In my state, the chances of Donald Trump even making the race competitive were virtually non-existent so the only thing I could have done to support him had I chosen to would be to publicly pretend he wasn’t what I believed him to be. I chose not to do this and concluded that the Republican Party had left me behind, so I left it for a much more comfortable “unaffiliated” status.
For this I was faced with arguments ranging from the irrational and now cliché “you’re supporting Hillary” to pure bat guano crazy like “Donald Trump is the chosen one of God.” For being critical of Trump I was accused on social media of “shaming” Trump supporters, as if criticism of a flawed candidate was an intentional and direct personal attack on everyone who liked him. People with whom I worked side by side for conservative candidates and causes told me how they always knew I was a liberal. People were abandoning reason. The dumpster was blazing. I had hoped that an election result—no matter who won— would extinguish it, but for several reasons I am convinced that the fire is only just beginning.
Reason 1: The “reluctant” Trump supporters weren’t as reluctant as advertised.
Amidst the insanity there seemed to be many who realized Trump was an awful choice but had decided that Clinton was more awful. They did not like Trump but supported him only because they thought the alternative was far worse—a position of which I was never critical despite histrionics aimed at me for precisely that. I thought that these people would surely be ready to treat whomever emerged victorious with healthy skepticism. The people who claimed they weren’t for Trump so much as they were against Hillary have either jumped on board the Trump train or headed for the tall grass. If all these people were as pained by Trump being the only viable alternative to Hillary as they claimed, one would think that there would be less resistance to criticism now that he’s the president-elect. I’m all for giving Trump credit if and when he does something good, but I didn’t expect the reluctant supporters to view his victory as a baptism that expunged all concerns about his character or motives henceforth.
As our esteemed editor tweeted early this morning:
Hey "reluctant" Trump supporters who just "wanted to stop Hillary"? She's stopped. It's over. You can stop defending him to the death now.
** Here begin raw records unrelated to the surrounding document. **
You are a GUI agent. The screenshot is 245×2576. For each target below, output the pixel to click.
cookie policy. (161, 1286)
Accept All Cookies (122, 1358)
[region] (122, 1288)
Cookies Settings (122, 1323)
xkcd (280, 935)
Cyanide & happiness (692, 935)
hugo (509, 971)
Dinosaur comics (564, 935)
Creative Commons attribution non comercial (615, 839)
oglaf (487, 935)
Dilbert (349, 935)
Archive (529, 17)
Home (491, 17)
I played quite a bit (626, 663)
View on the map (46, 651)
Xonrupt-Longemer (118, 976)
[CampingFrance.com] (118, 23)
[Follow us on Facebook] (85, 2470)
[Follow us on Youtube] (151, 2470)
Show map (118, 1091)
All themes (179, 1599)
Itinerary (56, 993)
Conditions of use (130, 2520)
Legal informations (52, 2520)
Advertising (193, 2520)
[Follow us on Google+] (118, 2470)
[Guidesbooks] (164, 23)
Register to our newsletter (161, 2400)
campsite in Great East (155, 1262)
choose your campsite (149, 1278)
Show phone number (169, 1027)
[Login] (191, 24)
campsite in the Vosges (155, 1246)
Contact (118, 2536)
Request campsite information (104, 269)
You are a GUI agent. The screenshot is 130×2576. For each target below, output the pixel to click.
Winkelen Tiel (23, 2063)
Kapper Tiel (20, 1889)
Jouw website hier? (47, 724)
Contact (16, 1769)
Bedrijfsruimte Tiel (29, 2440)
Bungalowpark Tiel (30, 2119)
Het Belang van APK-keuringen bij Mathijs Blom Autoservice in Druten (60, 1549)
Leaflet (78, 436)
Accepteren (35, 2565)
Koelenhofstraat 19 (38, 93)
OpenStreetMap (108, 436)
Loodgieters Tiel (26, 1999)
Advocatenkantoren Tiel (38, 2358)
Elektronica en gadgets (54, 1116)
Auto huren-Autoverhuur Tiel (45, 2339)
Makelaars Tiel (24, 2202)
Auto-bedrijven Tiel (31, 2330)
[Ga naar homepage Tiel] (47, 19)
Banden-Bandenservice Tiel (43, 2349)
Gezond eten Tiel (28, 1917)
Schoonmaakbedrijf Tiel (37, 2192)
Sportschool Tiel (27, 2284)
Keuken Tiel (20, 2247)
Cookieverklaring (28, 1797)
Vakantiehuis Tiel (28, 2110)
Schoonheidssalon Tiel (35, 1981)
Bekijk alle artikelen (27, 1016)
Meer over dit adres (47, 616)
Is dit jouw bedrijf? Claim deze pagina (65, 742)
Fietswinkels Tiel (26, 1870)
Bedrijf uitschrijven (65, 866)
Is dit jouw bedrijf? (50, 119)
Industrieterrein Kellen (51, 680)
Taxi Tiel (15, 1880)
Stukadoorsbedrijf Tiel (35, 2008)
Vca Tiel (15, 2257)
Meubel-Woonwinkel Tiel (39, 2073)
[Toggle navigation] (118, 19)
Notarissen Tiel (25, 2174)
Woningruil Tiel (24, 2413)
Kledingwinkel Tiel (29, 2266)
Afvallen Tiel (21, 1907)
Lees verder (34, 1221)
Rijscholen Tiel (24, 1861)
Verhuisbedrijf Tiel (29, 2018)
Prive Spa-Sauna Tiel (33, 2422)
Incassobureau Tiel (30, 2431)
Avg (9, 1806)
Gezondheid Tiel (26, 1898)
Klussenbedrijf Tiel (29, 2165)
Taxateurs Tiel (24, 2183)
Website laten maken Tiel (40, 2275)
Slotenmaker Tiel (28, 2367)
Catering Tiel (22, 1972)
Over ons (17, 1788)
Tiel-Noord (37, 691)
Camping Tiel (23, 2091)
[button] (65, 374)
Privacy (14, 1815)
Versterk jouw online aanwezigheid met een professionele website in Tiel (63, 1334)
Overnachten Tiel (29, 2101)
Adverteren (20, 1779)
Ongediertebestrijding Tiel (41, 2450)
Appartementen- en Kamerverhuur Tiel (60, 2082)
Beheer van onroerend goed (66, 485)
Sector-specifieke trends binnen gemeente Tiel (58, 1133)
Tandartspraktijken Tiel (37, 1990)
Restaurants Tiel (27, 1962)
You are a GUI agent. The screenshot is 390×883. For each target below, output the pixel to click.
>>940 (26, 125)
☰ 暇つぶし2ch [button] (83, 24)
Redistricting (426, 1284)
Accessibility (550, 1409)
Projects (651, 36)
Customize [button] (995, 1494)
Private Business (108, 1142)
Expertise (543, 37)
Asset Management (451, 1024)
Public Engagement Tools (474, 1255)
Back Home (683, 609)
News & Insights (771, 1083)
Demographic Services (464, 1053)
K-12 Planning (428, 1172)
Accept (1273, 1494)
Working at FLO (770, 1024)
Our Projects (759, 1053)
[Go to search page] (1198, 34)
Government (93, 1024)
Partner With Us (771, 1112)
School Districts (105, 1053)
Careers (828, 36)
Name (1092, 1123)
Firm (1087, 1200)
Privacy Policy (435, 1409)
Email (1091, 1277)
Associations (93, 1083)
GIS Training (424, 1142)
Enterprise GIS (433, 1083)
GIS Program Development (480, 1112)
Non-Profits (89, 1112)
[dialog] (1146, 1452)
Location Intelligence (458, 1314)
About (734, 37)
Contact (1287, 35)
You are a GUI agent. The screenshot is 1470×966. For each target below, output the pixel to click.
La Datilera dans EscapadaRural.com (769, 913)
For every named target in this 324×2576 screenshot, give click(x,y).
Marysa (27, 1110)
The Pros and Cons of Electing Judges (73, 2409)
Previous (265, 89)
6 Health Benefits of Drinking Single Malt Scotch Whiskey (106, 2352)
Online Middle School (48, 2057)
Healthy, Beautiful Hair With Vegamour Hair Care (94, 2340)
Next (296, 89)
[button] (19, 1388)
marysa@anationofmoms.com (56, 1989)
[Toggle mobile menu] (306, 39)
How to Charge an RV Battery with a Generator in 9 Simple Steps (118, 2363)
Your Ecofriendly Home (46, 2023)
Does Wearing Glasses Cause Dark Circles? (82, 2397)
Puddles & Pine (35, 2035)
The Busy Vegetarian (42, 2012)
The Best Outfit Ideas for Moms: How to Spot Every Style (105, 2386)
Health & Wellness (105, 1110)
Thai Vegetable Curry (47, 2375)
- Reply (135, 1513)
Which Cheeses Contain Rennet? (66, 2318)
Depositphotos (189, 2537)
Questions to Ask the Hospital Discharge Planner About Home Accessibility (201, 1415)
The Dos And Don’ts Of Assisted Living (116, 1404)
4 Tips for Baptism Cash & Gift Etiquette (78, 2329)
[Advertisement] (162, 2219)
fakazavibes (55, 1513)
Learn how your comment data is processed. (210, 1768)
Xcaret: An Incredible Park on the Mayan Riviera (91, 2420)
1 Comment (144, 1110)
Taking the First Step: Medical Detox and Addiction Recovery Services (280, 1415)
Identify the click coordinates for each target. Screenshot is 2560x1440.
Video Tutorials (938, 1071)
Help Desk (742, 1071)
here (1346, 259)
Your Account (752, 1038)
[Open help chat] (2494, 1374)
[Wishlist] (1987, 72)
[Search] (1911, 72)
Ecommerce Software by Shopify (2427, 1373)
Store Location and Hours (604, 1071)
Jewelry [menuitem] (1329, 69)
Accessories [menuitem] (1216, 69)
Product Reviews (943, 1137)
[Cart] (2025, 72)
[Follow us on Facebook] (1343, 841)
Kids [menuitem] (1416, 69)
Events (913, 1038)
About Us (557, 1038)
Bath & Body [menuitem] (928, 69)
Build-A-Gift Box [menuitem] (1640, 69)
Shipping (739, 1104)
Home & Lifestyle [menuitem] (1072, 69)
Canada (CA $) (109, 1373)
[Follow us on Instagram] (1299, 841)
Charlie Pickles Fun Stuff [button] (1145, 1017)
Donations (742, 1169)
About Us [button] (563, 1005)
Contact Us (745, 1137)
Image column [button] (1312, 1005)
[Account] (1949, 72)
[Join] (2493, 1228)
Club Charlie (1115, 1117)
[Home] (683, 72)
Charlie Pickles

— Caleb Howe (@CalebHowe) November 14, 2016
Reason 2: The Trump “movement” is not really concerned by an incestuous relationship between media and government
As long as their media is the one in bed with the White House, Trump supporters aren’t bothered by the media being “rigged.” Sean Hannity appeared in Trump campaign ads and used his television and radio show as campaign arms for Trump. Now he thinks it’s ok to ban non-sycophant media from the White House. Laura Ingraham did much the same and is being considered for White House press secretary. The revolving door between reporters and news analysts is no longer a problem for the right.
Trump has selected as his Valerie Jarrett the man who turned Andrew Breitbart’s crusade against the Democrat-media complex into nothing but a Bizarro World, Republican version of it. Criticism of this choice is being treated by the faithful as just another betrayal of the new king. Suddenly the conservative media tradition of holding our own accountable has become passé. After eight years of a media totally in the tank for Obama, many in conservative media think it’s their turn to do the same for their guy. Selling out is the new objectivity.
Reason 3: That binary thinking problem isn’t going away anytime soon
Not supporting Trump was portrayed incessantly as active support for Hillary prior to the election. That inability to see the political landscape in colors other than black and white has not changed nor will it. The binary view was most visible with regard to candidates but it is taking hold elsewhere. The animosity of many on the right toward the left leaning media means any criticism of Trump is false and politically motivated.
This is just the reverse of what was rampant on social media during the Obama years. Many considered anything positive reported about Obama to be automatically false, but more problematically many believed anything negative was automatically true. People vented their outrage about stories that were either made up entirely or were attempts at parody. Unless people on the right accept that the world is more complex than Pro-Trump vs Anti-Trump there is little hope of resolving much.
I will be among the first to celebrate a great new originalist Supreme Court Justice or the replacement of Obamacare with a system that makes sense. I’ll give Trump, credit where it’s due. Maybe if his most ardent supporters entertain the notion that being critical of Trump isn’t treason, we could throw some water on the fire.
As of now, I’m not very hopeful. Pass the marshmallows.